To find the best speaker for your conference, start from the outcome you want the audience to take away, not the speaker's CV. Brief 3–5 candidates with the same prompt, watch full-length talks (not highlight reels), and book the one whose perspective genuinely shifts how your audience will think.

8 min read·
Keynote speaker on a large conference stage with audience

1. Lead with the audience takeaway

Every great keynote has a single sentence the audience repeats in the lobby. Write that sentence first, then look for speakers who already say something close to it in their existing talks.

2. Know the four speaker archetypes

  • The operator — practitioner sharing what actually works in their field
  • The researcher / author — original ideas, often paired with a book
  • The storyteller — explorers, athletes, public figures with a narrative arc
  • The provocateur — booked to shake the room, not comfort it

3. Watch a full-length talk, not the showreel

Showreels are designed to land. A 45-minute keynote is where you see structure, pacing, audience handling, and whether the second half stays as strong as the first.
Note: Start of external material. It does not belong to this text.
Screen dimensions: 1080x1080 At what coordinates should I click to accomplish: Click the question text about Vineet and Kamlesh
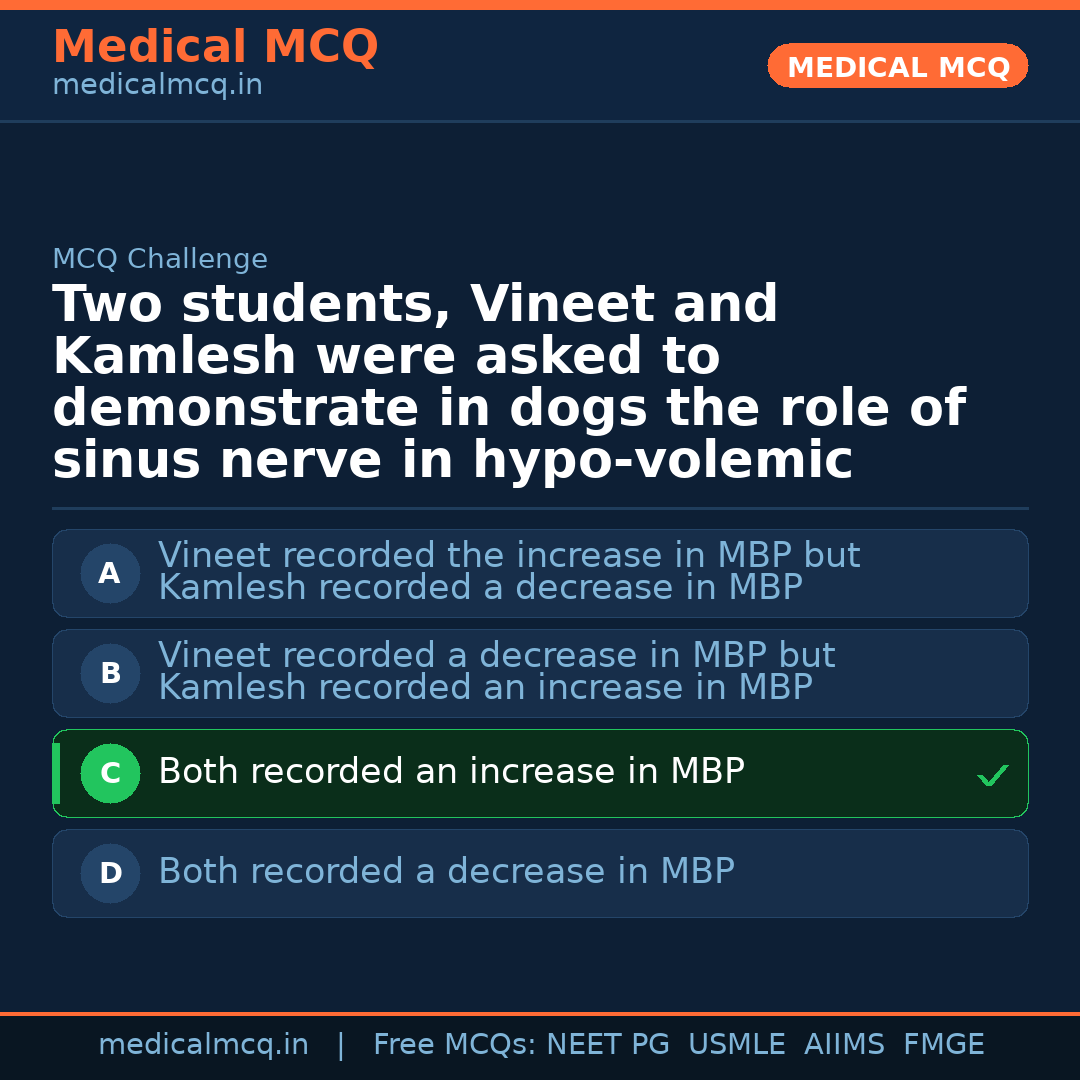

4. Brief like a professional

  1. Event name, theme, and two-sentence purpose
  2. Audience: roles, seniority, sector, size
  3. Slot: opener, mid-day reset, closer (very different jobs)
  4. Length: 30, 45, or 60 mins, plus Q&A
  5. Customisation expected: case studies, sector references, fireside vs keynote
  6. Travel, accommodation, AV, and recording rights
"The best speakers don't have one keynote — they have a perspective, and they cut it to fit. Brief them on the audience, not the slides."

5. Budget realistically

Working pros run £2k–£10k. Recognised authors and senior operators £10k–£30k. Brand-name keynotes £40k+. Always confirm whether the fee includes travel, accommodation, and book copies.

6. Vet the small things

  • Will they do a 30-minute prep call with you 2 weeks out?
  • Will they stay for the Q&A and a short meet-and-greet?
  • Are they comfortable being filmed and clipped for social?
  • Do they have a recent reference from a similar-sized event?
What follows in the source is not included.